When rows_version advances during the first materialize, the code re-reads the version once and may call materialize again for the new key, but it never re-checks rows_version after that second build. If the table mutates again while that rebuild runs, the function can still return the intermediate version’s object even though the database has moved on.

 

^{Reviewed by Cursor Bugbot for commit c340659. Configure here.}

[TheodoreSpeaks]

@greptile review

[TheodoreSpeaks]

Addressed bot findings in f2e6225:

• Cursor HIGH — URL mounts fail API validation: fixed. functionExecuteContract._sandboxFiles now accepts a { type:'url', path, url } variant (discriminated union), so presigned-URL mounts pass parseRequest.
• Cursor/Greptile Medium — schema edits skip invalidation: fixed. The snapshot key now includes a column-shape fingerprint (v{rows_version}-{shapeHash}.csv), so a rename/add/remove/reorder of a column produces a new key and re-materializes. rows_version alone only covers row mutations.
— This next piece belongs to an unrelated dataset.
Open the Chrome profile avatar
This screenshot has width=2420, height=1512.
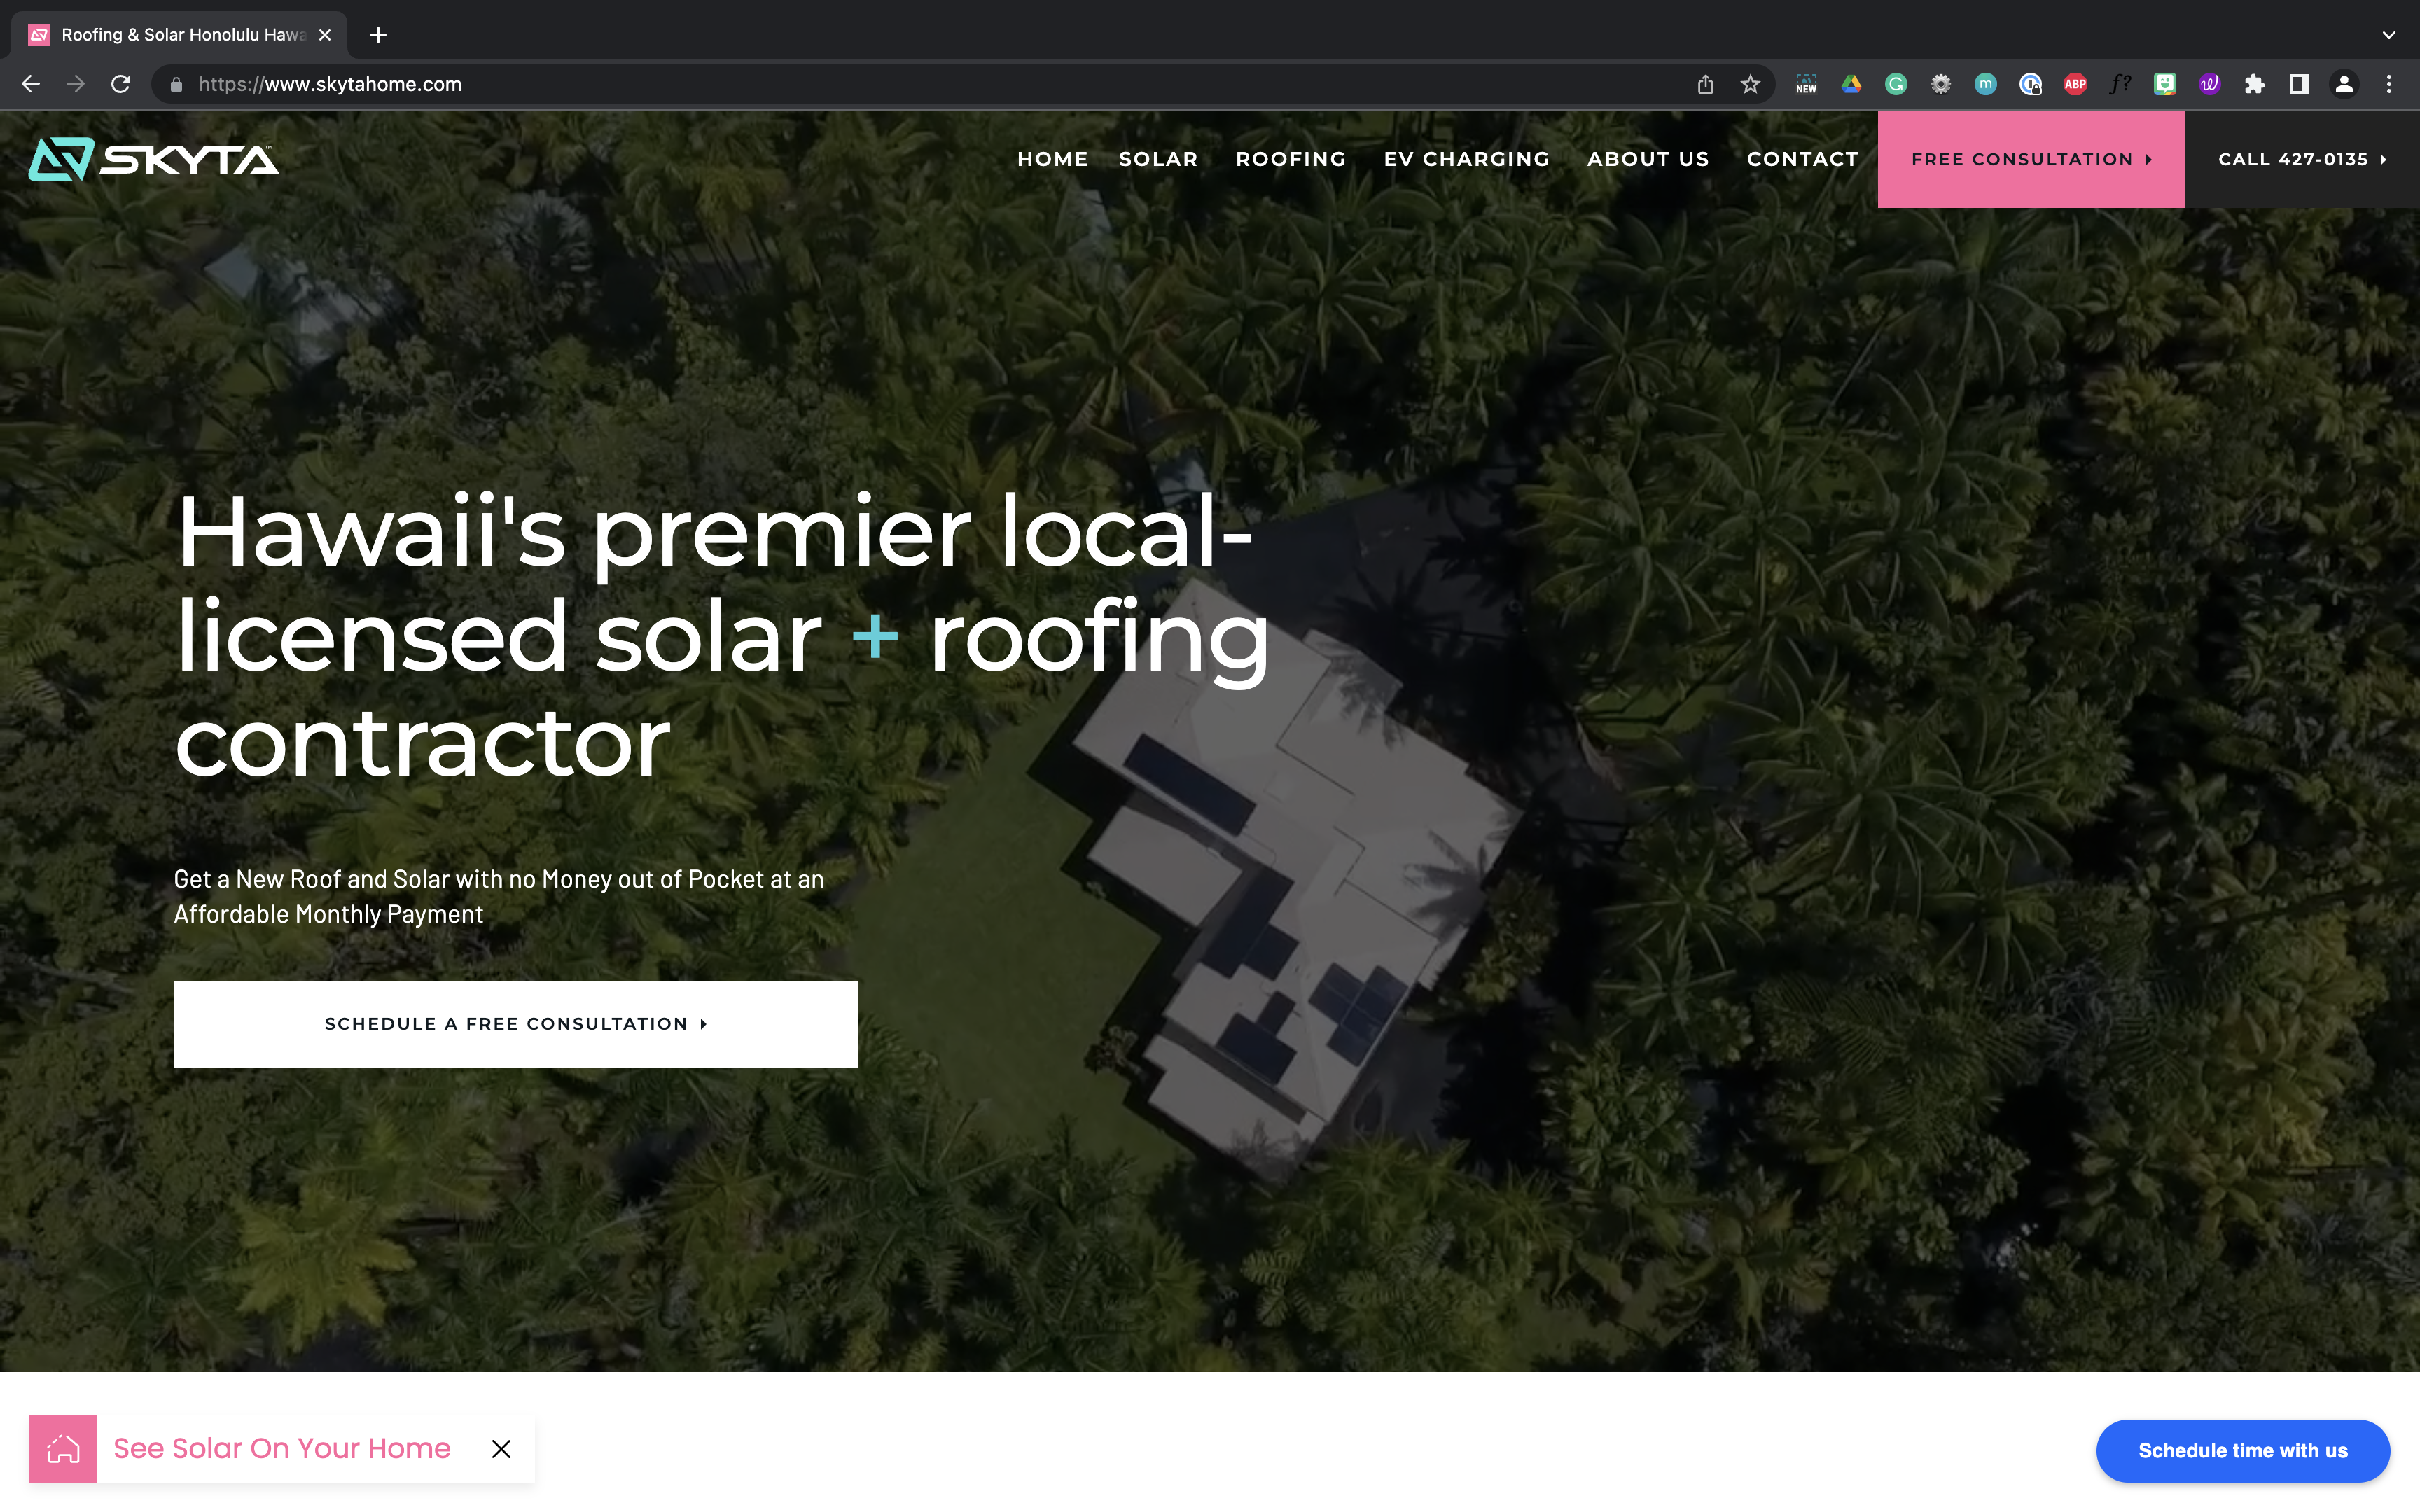pyautogui.click(x=2344, y=85)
Deferred (best-effort, reaped by the bucket lifecycle TTL being added):

• Re-key prev-version cleanup precision (P2) and torn-object-on-second-materialize-throw (P1) — stale objects are short-lived and lifecycle-expired; not worth extra GC logic.
• dispatchPart abort guard (P2) — defensive only; write/complete/abort are never called concurrently in our single-caller usage.

[TheodoreSpeaks]

Triage of the two latest Cursor findings — both acknowledged, deferring with rationale:

• Snapshot CSV ignores fractional ordering (snapshot-cache.ts): the snapshot pages via selectExportRowPage ((position, id)), identical to the export worker. Under tables-fractional-ordering that's the same documented 'near-grid, not exact-grid order' tradeoff export already accepts for a bulk dump — row order is immaterial for a CSV mounted into a sandbox for analysis. Keeping snapshot and export on one paging path is intentional; not diverging them here.
• Row mount limit cliff at the threshold (function-execute.ts): tables below SNAPSHOT_MIN_ROWS use the legacy inline path, which has no size guard — pre-existing behavior (and the flag-off path, which must stay byte-identical). A <500-row table with very wide cells is the only way to hit it. That legacy path is slated for deletion when the flag graduates; hardening it now would change flag-off behavior. Tracking as a follow-up rather than fixing in this PR.

Everything green: Test and Build ✓, lint ✓, types ✓, api-validation ✓, migration backward-compatible ✓. Verified live: snapshot miss→materialize→S3, cache hit reuse, and in-sandbox presigned-URL fetch on the mothership template.

[TheodoreSpeaks]

Update on the fractional-ordering finding: fixed in bf6ab96 rather than deferred. selectExportRowPage (shared by export + snapshot) now keyset-paginates on (order_key, id) instead of (position, id), matching the grid's authoritative order under fractional ordering. order_key is present on every row (always assigned on insert, backfill complete) so this is safe regardless of the flag. Export and snapshot CSVs now reflect manual reorders exactly.

[cursor]

Cursor Bugbot has reviewed your changes and found 2 potential issues.

There are 4 total unresolved issues (including 2 from previous reviews).

^{❌ Bugbot Autofix is OFF. To automatically fix reported issues with cloud agents, enable autofix in the Cursor dashboard.}

^{Reviewed by Cursor Bugbot for commit bf6ab96. Configure here.}

[cursor]

Stale snapshot on cache hit

Medium Severity

getOrCreateTableSnapshot reads rows_version once, then on a storage headObject hit returns that snapshot immediately. If row writes bump the version after that read, an older v{N} object can still exist and be served even though the table is already at v{N+1}.

 

^{Reviewed by Cursor Bugbot for commit bf6ab96. Configure here.}

[TheodoreSpeaks]

This is fine, there will always be a little desync between the live state of the table and whatever snapshot we pass to the e2b container. This is acceptable.